** WHAT YOU SHOULD DO **
Find the word "agent" in the records and copy every line where it occurs.

** DATA **
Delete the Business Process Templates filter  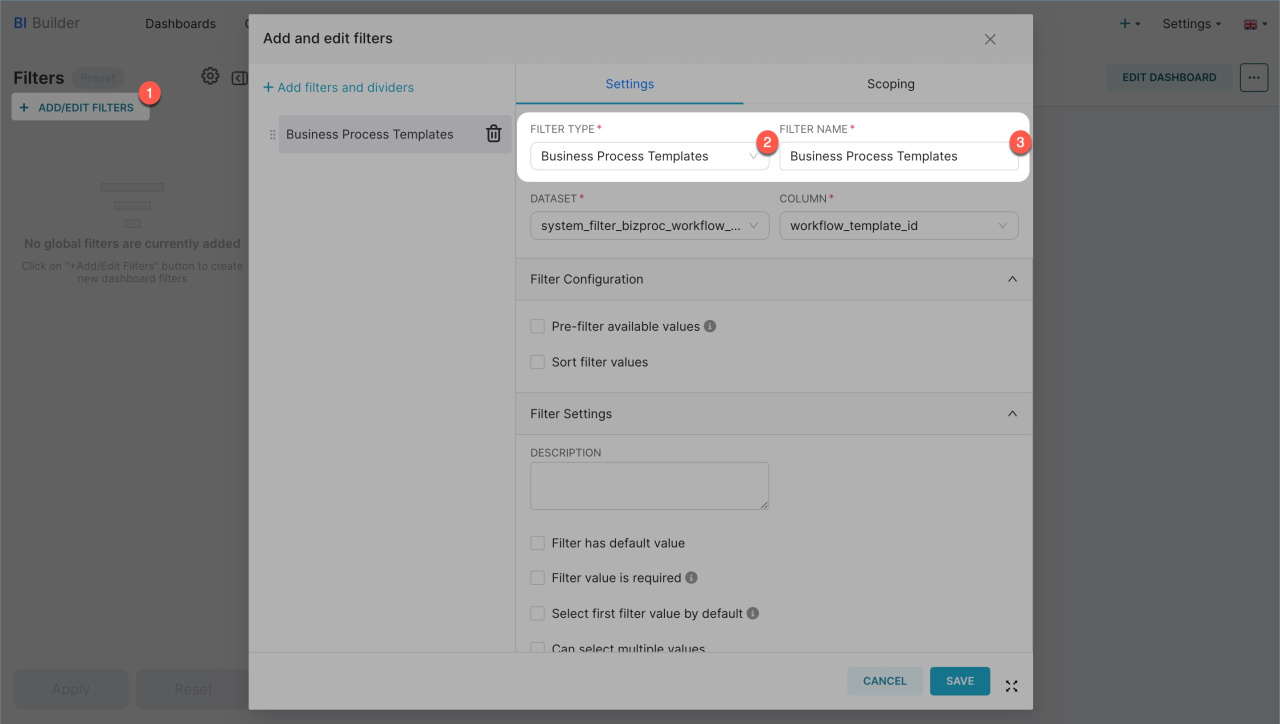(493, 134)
...
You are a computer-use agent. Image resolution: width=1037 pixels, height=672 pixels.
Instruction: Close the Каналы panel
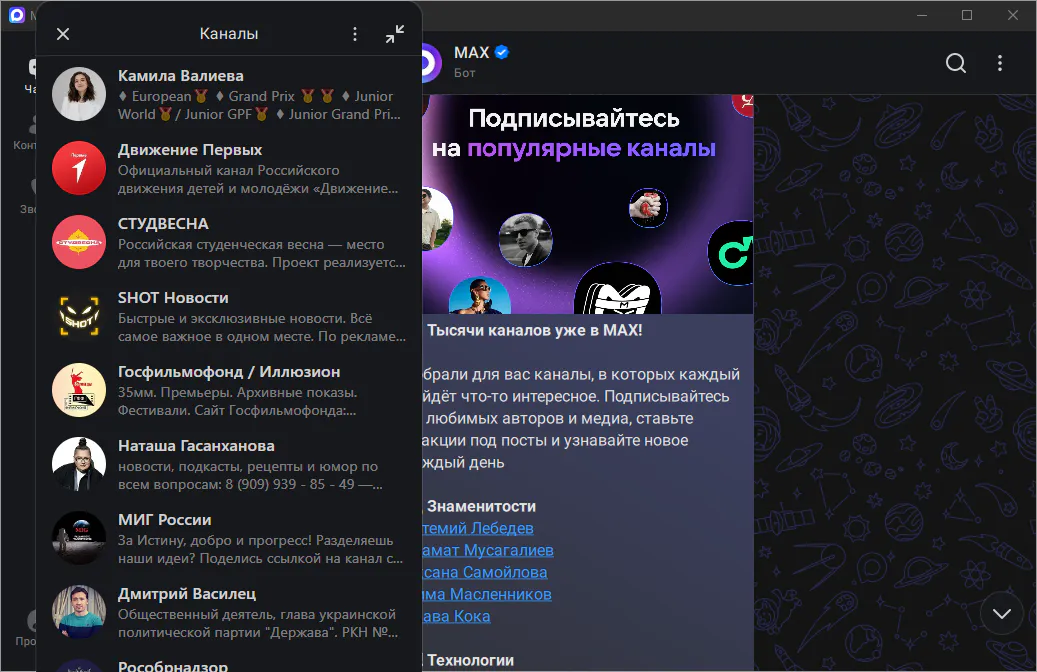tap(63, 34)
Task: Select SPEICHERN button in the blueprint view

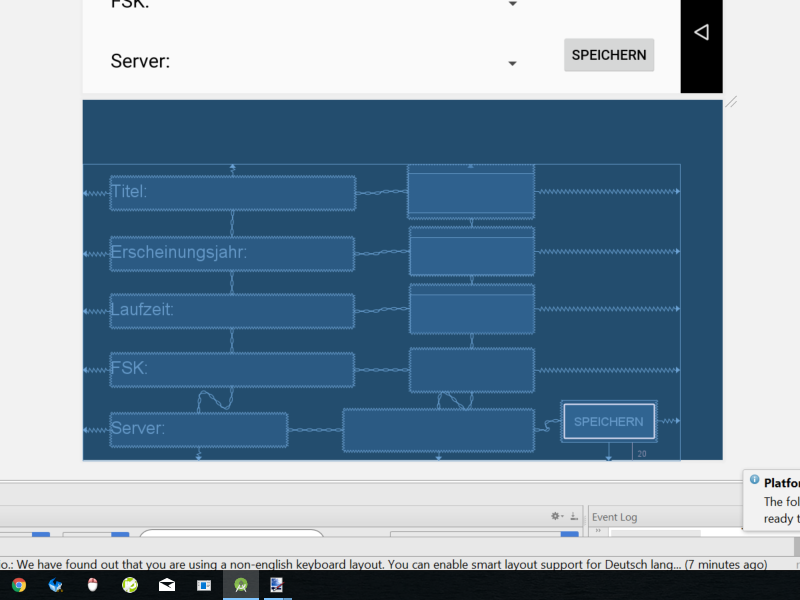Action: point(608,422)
---
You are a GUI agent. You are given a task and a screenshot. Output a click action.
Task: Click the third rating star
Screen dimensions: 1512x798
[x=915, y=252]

** TASK RESULT **
You are a computer-use agent. Image resolution: width=1037 pixels, height=672 pixels.
You are a GUI agent. You are given a task and a screenshot. Output a click action.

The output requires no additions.